II. Weight of the Evidence
¶28. "In reviewing the denial of a motion for a new trial based on an objection to the weight of the evidence, this Court will only disturb a verdict when it is so contrary to the overwhelming weight of the evidence that to allow it to stand would sanction an unconscionable injustice." Grace v. State , 281 So. 3d 986, 992 (¶18) (Miss. Ct. App. 2019) (quoting Kirk v. State , 160 So. 3d 685, 697 (¶31) (Miss. 2015) ). "The evidence is weighed in the light most favorable to the verdict." Id . "We do not reweigh evidence. We do not assess the witnesses’ credibility. And we do not resolve conflicts between evidence. Those decisions belong solely to the jury." Thompson v. State , 302 So. 3d 1230, 1234 (¶11) (Miss. Ct. App. 2020) (quoting Little v.

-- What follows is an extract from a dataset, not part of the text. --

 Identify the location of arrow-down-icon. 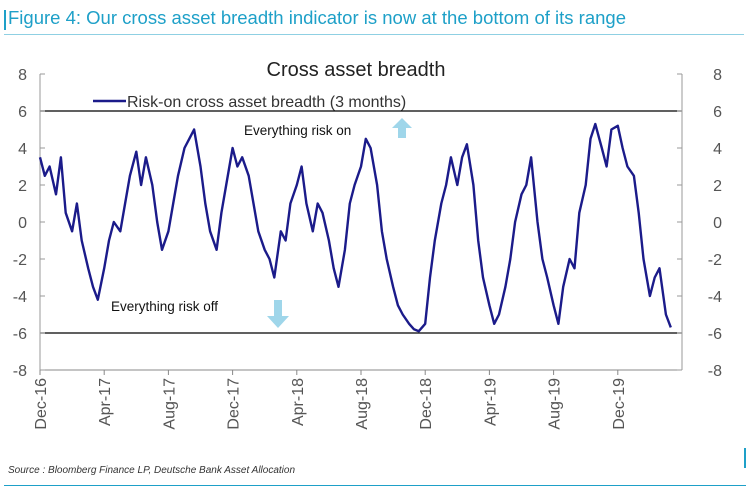
(278, 314).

State , 233 So. 3d 288, 289 (¶1) (Miss. 2017) ).
¶29. Roy suggests that Devin's testimony was not credible because he was a former gang member, he had been convicted of a felony, and he had changed his story. At trial, evidence was presented that Devin yelled, "You got my daddy's gun," at the time of his arrest. Devin testified that he did not realize that at least one officer's body camera was recording him when he mentioned that the shotgun belonged to his father, and Devin subsequently lied to law enforcement in an attempt to protect Roy. As stated, this Court does not assess the witnesses’ credibility. Id . That responsibility belongs to the jury. Id .
¶30. Further, Roy argues that the GSR in this case only established that he came in contact with GSR or was in an area where a gun was fired. However, the expert in trace evidence testified that a positive GSR particle was found on Roy's T-shirt, which meant that he discharged a firearm, handled something with GSR on it, or was in close proximity to a discharged firearm. The jury weighed this evidence, and as stated, this Court does not reweigh evidence. Id .
¶31. After review, we cannot say that the jury's verdict was "so contrary to the overwhelming weight of the evidence that to allow it to stand would sanction an unconscionable injustice." Grace , 281 So. 3d at 992 (¶18).
¶32. AFFIRMED.
BARNES, C.J., CARLTON AND WILSON, P.JJ., WESTBROOKS, McDONALD, LAWRENCE, McCARTY, SMITH AND EMFINGER, JJ., CONCUR.